Find the line with "Given: Activate the" in the records below. Copy it and every line after it, up to and including the line with "Click the trending".

══ Dataset records ══

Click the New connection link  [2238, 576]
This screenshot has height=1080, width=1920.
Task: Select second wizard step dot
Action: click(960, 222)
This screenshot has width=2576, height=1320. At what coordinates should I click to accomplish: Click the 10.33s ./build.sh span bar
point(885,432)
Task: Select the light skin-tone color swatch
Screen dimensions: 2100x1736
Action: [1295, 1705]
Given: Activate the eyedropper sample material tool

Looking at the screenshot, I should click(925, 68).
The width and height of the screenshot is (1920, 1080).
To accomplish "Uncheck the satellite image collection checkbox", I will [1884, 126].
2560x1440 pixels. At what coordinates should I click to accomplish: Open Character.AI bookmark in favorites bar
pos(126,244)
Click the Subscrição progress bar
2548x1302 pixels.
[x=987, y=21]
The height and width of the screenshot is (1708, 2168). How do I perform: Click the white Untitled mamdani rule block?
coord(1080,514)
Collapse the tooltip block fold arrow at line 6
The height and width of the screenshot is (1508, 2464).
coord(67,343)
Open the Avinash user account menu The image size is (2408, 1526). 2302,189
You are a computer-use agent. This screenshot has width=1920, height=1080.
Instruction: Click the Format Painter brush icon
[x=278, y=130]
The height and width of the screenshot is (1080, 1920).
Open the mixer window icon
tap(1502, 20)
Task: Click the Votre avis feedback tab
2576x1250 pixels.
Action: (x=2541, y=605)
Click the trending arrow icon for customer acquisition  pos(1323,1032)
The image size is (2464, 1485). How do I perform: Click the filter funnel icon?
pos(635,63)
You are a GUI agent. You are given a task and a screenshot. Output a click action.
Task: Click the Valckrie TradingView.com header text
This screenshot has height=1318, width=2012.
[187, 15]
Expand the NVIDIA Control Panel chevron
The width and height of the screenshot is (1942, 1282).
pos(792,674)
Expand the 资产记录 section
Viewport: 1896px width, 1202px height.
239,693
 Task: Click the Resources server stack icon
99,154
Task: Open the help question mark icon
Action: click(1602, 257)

═══

▶ _Response to this exercise_
Given: Activate the eyedropper sample material tool

Looking at the screenshot, I should click(925, 68).
The width and height of the screenshot is (1920, 1080).
To accomplish "Uncheck the satellite image collection checkbox", I will [1884, 126].
2560x1440 pixels. At what coordinates should I click to accomplish: Open Character.AI bookmark in favorites bar
pos(126,244)
Click the Subscrição progress bar
2548x1302 pixels.
[x=987, y=21]
The height and width of the screenshot is (1708, 2168). How do I perform: Click the white Untitled mamdani rule block?
coord(1080,514)
Collapse the tooltip block fold arrow at line 6
The height and width of the screenshot is (1508, 2464).
coord(67,343)
Open the Avinash user account menu The image size is (2408, 1526). 2302,189
You are a computer-use agent. This screenshot has width=1920, height=1080.
Instruction: Click the Format Painter brush icon
[x=278, y=130]
The height and width of the screenshot is (1080, 1920).
Open the mixer window icon
tap(1502, 20)
Task: Click the Votre avis feedback tab
2576x1250 pixels.
Action: (x=2541, y=605)
Click the trending arrow icon for customer acquisition  pos(1323,1032)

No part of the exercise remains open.